■ Target position records:
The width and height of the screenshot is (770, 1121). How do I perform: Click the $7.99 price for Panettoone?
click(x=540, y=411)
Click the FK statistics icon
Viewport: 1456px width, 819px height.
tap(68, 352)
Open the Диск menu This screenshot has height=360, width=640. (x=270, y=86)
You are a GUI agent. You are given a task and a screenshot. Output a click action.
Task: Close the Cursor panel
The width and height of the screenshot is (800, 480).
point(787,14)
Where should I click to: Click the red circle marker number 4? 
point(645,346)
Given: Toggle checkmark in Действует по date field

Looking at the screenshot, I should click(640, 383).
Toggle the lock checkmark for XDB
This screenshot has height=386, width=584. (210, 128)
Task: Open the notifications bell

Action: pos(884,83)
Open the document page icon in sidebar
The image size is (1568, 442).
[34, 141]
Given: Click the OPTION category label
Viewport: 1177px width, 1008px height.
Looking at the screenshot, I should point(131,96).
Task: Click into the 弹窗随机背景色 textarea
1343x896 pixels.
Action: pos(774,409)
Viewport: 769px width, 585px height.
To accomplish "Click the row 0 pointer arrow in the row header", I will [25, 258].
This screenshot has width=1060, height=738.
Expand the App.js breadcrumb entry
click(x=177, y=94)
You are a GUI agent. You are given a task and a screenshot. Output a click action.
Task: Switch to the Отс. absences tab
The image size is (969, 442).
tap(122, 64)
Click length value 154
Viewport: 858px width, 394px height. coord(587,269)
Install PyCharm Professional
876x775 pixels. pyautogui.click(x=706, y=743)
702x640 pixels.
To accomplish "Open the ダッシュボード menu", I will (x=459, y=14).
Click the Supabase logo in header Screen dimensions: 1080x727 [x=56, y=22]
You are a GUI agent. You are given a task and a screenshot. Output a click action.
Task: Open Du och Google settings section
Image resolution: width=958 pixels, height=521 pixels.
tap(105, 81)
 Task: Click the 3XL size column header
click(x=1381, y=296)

■ What is asked:
Swap "GUI agent" for "interface agent" throughout the lines above and write them out again with nothing else altered.

■ The answer:
The width and height of the screenshot is (770, 1121). How do I perform: Click the $7.99 price for Panettoone?
click(x=540, y=411)
Click the FK statistics icon
Viewport: 1456px width, 819px height.
tap(68, 352)
Open the Диск menu This screenshot has height=360, width=640. (x=270, y=86)
You are a interface agent. You are given a task and a screenshot. Output a click action.
Task: Close the Cursor panel
The width and height of the screenshot is (800, 480).
point(787,14)
Where should I click to: Click the red circle marker number 4? 
point(645,346)
Given: Toggle checkmark in Действует по date field

Looking at the screenshot, I should click(640, 383).
Toggle the lock checkmark for XDB
This screenshot has height=386, width=584. (210, 128)
Task: Open the notifications bell

Action: pos(884,83)
Open the document page icon in sidebar
The image size is (1568, 442).
[34, 141]
Given: Click the OPTION category label
Viewport: 1177px width, 1008px height.
Looking at the screenshot, I should point(131,96).
Task: Click into the 弹窗随机背景色 textarea
1343x896 pixels.
Action: pos(774,409)
Viewport: 769px width, 585px height.
To accomplish "Click the row 0 pointer arrow in the row header", I will [25, 258].
This screenshot has width=1060, height=738.
Expand the App.js breadcrumb entry
click(x=177, y=94)
You are a interface agent. You are given a task and a screenshot. Output a click action.
Task: Switch to the Отс. absences tab
The image size is (969, 442).
tap(122, 64)
Click length value 154
Viewport: 858px width, 394px height. coord(587,269)
Install PyCharm Professional
876x775 pixels. pyautogui.click(x=706, y=743)
702x640 pixels.
To accomplish "Open the ダッシュボード menu", I will (x=459, y=14).
Click the Supabase logo in header Screen dimensions: 1080x727 [x=56, y=22]
You are a interface agent. You are given a task and a screenshot. Output a click action.
Task: Open Du och Google settings section
Image resolution: width=958 pixels, height=521 pixels.
tap(105, 81)
 Task: Click the 3XL size column header
click(x=1381, y=296)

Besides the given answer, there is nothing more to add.